Copy the following into your console:\

what_the_vec <- c(seq.int(from = 8, to = 72, by = 2))

Now, answer the following questions.

What is the 14th value of this vector, what_the_vec?
Store the 2nd, 8th, and 20th value of the vector in a new vector, new_vec
Write an expression to test whether the 2nd value of new_vec is smaller than the first
Remove the first value from the vector new_vec (recall that we can use a ‘-’ sign to remove values) and store the remaining two in new_vec2

Indexing Data Frames

For this exercise, we are going to use the iris dataset, which is pre-loaded into base R. First, we should take a look at it.

What are the dimensions of the iris data set? (How many observations and variables?)
What kind of variables are present? (character, numeric, etc.)

Now that you know what kind of data you are working with, let’s work on finding values within using base R.

Since each column is a vector, we can store them in their own vector, if we’d like. Store the fourth column, Petal.Width in a new variable, pet_width.
Using the mean() function, find the mean of pet_width
What is the second value of the third column of iris?
How many values in the second column, Sepal.Width, are greater than 3.2 (remember that TRUE = 1)?
What is that as a percentage? (recall that nrow() gives the number of rows… so we just need that and the answer to #3)
Using the table() function, what is the count of the various species within our dataset?
There are three different species in our data. Remove “setosa” and store the new data in new_data
What is average Sepal.Length of our new_data
In base R, create a new column for new_data called large_petal_flag. Using the ifelse() function, assign the value 1 to rows with a Petal.Length greater than 4.5, and a value of 0 to those that don’t.
What is the sum of new_data$large_petal_flag? What is this as a proportion? (hint: taking the average of binary variables gives you the proportion if they are 1/0)

Dplyr

Working in base R is not that fun… but it really can come in handy understanding how to do things the hard way. Now let’s switch over to using our dplyr verbs. Remember, to use dplyr, you must have it installed. We will install the entire tidyverse by typing install.packages("tidyverse"). No need to do this if you’ve already done it. If tidyverse is already installed, just type library(tidyverse) and you will have all the tools at your disposal.
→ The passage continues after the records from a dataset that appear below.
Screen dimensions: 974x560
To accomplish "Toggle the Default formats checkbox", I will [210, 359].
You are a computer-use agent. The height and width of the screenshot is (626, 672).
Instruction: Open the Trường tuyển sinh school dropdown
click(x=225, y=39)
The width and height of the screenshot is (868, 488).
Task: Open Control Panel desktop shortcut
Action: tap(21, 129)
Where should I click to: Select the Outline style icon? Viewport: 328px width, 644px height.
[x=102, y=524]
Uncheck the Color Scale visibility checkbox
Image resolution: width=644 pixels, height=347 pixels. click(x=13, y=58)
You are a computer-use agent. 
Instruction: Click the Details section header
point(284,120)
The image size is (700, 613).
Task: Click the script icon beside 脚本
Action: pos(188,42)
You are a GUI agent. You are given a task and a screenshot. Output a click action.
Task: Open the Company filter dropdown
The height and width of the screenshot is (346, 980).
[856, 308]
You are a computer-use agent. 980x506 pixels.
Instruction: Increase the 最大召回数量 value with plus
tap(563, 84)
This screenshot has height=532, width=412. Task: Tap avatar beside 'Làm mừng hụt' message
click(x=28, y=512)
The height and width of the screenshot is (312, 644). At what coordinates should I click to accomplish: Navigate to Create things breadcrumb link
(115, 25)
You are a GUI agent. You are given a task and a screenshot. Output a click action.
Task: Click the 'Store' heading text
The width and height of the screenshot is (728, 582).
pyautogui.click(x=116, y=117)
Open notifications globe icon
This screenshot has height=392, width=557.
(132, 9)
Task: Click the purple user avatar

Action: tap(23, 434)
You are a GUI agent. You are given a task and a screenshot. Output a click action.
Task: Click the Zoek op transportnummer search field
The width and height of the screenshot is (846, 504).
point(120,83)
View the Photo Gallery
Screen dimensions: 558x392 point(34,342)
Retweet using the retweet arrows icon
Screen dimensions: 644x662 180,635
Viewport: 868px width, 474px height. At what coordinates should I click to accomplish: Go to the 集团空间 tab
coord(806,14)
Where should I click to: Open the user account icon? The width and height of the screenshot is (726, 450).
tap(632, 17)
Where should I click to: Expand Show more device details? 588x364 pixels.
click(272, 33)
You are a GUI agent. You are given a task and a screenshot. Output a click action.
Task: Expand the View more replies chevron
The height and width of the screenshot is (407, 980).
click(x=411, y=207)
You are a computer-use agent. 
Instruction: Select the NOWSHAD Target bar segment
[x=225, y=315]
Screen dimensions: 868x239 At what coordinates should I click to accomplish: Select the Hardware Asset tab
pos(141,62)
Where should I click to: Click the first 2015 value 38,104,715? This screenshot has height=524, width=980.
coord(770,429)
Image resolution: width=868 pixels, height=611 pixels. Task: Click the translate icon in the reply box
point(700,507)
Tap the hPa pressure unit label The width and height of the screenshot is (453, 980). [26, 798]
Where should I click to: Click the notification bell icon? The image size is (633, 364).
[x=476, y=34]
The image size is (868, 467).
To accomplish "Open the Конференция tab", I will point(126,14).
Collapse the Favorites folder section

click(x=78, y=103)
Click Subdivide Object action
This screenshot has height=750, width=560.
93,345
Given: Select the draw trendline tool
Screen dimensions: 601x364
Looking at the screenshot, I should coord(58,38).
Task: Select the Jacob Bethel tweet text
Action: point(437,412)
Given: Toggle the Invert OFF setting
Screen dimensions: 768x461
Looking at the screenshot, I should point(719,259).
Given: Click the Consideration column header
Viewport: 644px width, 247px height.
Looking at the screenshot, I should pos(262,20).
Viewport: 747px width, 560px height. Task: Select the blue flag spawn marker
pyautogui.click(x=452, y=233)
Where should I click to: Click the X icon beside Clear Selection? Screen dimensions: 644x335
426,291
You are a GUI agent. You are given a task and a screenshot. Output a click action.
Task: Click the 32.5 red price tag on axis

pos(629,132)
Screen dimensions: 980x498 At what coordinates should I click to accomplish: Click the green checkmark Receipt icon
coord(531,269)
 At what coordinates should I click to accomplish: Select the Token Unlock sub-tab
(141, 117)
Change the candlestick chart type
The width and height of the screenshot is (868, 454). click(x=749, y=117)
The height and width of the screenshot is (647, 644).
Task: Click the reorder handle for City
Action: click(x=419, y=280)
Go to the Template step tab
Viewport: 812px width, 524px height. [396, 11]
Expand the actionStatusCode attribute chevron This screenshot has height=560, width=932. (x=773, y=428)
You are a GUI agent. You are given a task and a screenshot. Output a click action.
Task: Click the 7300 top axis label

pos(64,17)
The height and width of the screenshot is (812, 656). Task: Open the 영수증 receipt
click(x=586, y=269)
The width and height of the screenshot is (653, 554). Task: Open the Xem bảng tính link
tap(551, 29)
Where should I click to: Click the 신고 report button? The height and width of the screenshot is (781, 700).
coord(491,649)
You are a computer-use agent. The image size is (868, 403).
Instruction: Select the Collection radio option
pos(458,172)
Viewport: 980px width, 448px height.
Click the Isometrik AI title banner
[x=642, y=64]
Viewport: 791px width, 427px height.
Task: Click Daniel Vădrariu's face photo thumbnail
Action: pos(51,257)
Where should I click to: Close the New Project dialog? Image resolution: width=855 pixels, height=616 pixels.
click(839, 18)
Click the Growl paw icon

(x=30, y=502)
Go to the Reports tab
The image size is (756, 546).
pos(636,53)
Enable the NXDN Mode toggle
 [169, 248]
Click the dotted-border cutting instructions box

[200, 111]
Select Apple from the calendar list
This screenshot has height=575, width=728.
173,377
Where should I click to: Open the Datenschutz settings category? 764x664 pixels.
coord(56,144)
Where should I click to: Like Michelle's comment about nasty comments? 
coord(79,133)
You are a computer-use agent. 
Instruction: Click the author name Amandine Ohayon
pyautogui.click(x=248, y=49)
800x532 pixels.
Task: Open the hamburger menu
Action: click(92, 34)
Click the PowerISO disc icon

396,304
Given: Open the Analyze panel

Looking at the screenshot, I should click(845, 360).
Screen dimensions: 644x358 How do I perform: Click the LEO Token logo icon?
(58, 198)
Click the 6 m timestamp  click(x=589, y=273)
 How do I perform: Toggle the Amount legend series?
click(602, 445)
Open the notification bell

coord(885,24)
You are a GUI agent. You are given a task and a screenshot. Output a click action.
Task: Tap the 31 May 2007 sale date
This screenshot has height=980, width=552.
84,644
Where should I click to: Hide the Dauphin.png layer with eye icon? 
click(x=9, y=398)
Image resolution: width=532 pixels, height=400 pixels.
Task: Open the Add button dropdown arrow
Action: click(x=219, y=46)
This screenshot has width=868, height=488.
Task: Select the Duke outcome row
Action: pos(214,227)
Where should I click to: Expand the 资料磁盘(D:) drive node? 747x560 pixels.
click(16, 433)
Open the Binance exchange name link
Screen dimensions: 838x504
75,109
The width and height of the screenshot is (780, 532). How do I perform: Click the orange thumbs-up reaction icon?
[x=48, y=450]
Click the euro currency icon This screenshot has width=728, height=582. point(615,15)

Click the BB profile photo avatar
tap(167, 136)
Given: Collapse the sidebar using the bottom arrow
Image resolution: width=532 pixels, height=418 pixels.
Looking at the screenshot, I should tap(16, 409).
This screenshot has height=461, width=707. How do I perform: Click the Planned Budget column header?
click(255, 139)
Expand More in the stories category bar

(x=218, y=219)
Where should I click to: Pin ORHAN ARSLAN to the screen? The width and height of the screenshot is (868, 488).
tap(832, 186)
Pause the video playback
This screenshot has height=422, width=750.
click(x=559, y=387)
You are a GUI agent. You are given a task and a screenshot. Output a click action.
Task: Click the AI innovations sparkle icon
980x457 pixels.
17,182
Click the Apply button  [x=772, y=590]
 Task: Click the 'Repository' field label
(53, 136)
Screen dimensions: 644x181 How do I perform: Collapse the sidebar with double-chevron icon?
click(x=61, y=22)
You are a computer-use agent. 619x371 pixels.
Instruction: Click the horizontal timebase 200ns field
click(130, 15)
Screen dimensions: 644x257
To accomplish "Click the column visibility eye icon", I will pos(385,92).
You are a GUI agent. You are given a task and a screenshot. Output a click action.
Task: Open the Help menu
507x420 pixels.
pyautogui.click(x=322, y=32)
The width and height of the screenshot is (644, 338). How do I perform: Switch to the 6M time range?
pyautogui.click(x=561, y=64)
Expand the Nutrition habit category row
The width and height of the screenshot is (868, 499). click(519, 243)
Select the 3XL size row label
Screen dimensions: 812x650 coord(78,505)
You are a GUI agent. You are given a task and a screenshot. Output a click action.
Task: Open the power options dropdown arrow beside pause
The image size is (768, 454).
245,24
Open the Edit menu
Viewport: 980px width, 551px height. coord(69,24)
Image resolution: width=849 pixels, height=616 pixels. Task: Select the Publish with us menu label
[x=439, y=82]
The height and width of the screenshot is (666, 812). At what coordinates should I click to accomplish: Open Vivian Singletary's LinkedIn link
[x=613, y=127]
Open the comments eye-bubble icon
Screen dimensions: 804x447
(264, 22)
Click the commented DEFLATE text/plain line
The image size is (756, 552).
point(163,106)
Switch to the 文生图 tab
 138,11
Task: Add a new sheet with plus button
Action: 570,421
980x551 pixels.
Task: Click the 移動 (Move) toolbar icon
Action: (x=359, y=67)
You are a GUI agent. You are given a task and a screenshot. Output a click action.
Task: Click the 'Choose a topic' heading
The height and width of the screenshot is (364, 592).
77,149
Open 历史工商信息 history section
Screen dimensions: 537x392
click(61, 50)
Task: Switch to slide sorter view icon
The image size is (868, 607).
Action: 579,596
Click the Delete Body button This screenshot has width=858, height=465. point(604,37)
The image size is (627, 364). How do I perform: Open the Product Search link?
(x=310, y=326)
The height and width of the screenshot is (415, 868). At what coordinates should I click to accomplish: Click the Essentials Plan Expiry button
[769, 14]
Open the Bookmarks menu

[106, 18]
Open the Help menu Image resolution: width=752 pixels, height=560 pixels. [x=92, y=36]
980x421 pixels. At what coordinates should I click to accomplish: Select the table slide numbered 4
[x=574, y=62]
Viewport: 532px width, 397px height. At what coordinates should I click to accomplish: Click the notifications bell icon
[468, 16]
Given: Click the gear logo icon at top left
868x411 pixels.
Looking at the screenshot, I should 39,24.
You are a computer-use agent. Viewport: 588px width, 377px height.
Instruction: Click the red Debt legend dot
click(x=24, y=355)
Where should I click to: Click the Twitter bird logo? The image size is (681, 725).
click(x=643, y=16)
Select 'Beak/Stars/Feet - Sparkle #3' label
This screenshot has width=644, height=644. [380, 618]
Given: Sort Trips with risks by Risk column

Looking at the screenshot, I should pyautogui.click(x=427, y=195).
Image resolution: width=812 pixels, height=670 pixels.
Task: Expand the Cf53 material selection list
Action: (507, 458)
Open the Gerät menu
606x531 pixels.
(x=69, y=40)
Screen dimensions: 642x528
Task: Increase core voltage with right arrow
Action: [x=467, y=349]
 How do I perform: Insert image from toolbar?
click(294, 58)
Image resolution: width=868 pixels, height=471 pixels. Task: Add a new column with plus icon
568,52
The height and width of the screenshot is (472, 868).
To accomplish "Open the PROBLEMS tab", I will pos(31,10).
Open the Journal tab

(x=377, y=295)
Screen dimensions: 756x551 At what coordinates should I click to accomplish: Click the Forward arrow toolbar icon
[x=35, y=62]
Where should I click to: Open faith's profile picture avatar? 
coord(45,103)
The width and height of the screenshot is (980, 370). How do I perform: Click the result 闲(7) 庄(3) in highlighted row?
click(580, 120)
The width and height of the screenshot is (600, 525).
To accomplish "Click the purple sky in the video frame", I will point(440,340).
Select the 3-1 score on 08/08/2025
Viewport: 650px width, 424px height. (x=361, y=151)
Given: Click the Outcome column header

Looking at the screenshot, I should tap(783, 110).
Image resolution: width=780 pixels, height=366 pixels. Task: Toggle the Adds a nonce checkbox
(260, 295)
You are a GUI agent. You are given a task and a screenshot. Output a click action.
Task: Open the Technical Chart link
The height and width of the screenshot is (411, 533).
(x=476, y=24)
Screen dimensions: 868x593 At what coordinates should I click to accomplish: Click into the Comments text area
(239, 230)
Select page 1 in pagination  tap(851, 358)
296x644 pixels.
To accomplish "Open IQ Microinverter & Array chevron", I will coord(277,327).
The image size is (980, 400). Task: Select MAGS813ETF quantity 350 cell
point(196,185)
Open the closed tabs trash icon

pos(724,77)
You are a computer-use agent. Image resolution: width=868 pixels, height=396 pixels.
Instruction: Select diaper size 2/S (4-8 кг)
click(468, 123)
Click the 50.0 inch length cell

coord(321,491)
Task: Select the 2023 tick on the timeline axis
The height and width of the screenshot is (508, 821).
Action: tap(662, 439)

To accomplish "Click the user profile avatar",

Using the iris data set, and our dplyr verbs, do the following…

Create a new column, double_petal, with mutate() that multiplies Petal.Width by 2. Store this new data frame in fancy_iris
Using our filter() command, filter out all values of double_petal less than 2.3 and greater than 4. How many rows are in that data set?
Suppose we want to see the maximum Sepal.Length for each species - how can we do that? (hint: you will need to group by the variable Species and use the summarise verb)

There are a few other verbs that we didn’t cover in our lessons (for the sake of brevity). But some really useful ones to know along the way are pivot_wider and pivot_longer. We will go over these a bit in class but don’t have time to cover them here.